Mark Field is the Member of Parliament for the Cities of London and Westminster and currently serves as a member of the Intelligence and Security Committee. Follow Mark on Twitter.
Recent weeks have confirmed that politics can be a strange and unpredictable trade.
Barely three years ago, the Coalition came into office pledging to eliminate the UK’s structural deficit within a five-year term.

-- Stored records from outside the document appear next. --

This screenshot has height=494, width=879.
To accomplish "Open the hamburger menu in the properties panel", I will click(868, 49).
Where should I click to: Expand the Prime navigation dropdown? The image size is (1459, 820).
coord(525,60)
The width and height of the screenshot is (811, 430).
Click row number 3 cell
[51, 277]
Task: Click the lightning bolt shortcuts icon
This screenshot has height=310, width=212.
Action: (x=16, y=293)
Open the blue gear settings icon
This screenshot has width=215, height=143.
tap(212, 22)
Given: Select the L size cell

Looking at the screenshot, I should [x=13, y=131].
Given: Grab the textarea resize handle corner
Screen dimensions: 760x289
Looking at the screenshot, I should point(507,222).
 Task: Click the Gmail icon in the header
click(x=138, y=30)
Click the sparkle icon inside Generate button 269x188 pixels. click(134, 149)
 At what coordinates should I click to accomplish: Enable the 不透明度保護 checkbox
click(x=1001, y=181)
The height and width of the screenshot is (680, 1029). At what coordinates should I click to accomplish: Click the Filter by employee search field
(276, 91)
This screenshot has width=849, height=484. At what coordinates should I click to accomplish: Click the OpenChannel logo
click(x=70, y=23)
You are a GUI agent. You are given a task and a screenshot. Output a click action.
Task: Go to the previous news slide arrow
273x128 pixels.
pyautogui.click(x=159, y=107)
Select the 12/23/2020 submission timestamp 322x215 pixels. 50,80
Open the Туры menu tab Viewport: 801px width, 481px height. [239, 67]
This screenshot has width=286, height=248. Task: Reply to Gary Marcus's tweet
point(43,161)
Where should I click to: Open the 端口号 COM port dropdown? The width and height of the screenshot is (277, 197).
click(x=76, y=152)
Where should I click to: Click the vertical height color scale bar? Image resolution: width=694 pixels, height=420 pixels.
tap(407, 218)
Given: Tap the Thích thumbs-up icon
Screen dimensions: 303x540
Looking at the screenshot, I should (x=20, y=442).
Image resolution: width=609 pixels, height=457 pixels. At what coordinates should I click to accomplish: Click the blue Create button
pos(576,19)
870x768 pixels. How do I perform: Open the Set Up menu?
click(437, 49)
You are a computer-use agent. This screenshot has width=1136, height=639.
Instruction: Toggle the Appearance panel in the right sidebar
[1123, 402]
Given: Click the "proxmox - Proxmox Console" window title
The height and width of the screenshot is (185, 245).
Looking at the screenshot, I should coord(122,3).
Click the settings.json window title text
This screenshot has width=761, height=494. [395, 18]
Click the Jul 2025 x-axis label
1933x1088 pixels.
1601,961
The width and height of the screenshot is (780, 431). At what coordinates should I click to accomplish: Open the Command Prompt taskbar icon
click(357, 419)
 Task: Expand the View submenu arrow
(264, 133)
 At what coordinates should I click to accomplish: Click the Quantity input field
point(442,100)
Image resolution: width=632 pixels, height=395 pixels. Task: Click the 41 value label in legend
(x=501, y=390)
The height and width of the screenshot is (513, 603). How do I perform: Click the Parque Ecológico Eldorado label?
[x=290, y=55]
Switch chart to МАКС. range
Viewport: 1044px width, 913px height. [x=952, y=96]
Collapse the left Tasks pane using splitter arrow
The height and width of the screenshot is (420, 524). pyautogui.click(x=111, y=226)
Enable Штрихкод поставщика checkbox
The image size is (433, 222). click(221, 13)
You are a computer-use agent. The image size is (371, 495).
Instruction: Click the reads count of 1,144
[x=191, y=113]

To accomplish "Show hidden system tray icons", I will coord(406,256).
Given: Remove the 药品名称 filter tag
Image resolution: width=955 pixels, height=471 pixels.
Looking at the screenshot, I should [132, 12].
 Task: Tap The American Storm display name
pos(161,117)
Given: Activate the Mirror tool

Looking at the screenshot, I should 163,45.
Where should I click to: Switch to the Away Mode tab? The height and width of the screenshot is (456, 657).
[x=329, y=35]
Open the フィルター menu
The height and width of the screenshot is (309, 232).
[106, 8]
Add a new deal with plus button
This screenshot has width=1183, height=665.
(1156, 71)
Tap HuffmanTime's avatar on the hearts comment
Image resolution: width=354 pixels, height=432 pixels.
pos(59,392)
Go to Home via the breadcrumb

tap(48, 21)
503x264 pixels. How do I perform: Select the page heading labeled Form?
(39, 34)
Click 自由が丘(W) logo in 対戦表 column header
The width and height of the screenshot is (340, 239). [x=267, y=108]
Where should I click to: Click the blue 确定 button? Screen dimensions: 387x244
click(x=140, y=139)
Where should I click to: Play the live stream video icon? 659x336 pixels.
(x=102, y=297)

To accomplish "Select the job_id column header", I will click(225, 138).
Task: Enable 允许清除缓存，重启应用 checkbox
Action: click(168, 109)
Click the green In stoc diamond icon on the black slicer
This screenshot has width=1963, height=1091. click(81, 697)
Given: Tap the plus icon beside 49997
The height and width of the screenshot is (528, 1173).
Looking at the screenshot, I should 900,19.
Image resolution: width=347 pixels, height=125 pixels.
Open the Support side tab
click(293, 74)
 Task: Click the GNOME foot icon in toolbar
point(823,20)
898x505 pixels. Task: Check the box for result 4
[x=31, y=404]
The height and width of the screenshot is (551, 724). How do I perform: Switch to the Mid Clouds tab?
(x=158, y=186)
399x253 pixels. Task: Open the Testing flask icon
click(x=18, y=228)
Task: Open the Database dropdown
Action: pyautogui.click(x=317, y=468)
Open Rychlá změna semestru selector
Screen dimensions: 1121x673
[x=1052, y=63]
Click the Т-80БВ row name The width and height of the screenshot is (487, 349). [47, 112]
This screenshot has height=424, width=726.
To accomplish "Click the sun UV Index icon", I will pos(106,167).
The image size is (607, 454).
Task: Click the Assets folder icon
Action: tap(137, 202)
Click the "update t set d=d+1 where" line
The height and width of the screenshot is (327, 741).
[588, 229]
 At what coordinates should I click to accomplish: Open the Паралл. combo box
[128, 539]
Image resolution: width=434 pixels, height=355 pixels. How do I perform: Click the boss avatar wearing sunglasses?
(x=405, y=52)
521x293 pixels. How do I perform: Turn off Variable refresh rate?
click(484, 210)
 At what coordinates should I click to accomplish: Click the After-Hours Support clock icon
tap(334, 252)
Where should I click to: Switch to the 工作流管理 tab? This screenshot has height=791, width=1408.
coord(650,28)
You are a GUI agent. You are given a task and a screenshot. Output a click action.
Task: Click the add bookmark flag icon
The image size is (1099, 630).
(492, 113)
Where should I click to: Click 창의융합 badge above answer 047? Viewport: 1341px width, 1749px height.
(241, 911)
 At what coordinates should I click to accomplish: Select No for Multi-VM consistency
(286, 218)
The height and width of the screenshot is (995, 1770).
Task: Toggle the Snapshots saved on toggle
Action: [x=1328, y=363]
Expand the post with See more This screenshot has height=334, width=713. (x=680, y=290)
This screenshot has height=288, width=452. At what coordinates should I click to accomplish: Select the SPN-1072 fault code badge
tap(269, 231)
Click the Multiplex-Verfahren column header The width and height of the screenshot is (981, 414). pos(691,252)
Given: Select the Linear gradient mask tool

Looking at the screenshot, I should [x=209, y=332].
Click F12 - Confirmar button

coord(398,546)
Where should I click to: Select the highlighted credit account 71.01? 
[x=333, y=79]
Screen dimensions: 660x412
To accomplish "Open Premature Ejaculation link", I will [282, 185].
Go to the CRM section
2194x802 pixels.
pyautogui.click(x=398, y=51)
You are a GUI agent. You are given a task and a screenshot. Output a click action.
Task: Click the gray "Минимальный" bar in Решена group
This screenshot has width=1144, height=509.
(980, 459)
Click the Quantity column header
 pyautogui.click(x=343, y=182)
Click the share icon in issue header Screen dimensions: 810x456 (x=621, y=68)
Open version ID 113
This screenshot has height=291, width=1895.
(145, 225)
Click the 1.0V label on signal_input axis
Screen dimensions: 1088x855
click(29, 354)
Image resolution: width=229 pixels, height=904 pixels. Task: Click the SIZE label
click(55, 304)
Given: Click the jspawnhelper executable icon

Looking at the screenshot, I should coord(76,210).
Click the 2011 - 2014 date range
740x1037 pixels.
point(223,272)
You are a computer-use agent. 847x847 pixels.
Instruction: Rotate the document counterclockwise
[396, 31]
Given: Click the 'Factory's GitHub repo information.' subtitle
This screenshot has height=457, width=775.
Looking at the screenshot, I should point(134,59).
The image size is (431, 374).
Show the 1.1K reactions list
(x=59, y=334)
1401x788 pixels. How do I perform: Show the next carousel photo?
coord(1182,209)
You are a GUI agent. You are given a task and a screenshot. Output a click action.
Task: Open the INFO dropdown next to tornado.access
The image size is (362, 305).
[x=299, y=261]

Cumulative public sector net borrowing between 2011-12 and 2015-16 was forecast at £322bn. The voters were warned in terrifying terms that any larger a deficit would result in explosively higher long-term interest rates. As a consequence, Labour’s plans to borrow an additional £50bn over the course of the parliament were derided by coalition ministers as irresponsible and potentially ruinous to our economic health.
The outcome of near stagnant growth since then means, according to the OBR’s own projections, that five-year borrowing will come in at £539.4bn, almost £220bn more than planned. Yet what would have been regarded as reckless over-borrowing only three years ago has had negligible impact on interest rates (for now at least…)
By rights, this might have been seen as a glorious vindication of Labour’s consistent contention that the UK government could, and should, have borrowed more in classic Keynesian style since 2010. By contrast, this grisly outturn in deficit reduction plans has instead persuaded the Opposition that it should stick firmly to the Coalition’s spending proposals for 2015-16.
George Osborne’s tactical gambit some weeks back of announcing a single year Spending Review so early for the first year of the next parliament was reasonably transparent. It was clearly designed to put Labour on the spot – should it show some leg now or hold back, lying low and not committing itself to its own plans on spending and, more toxically, welfare until the run up to May 2015?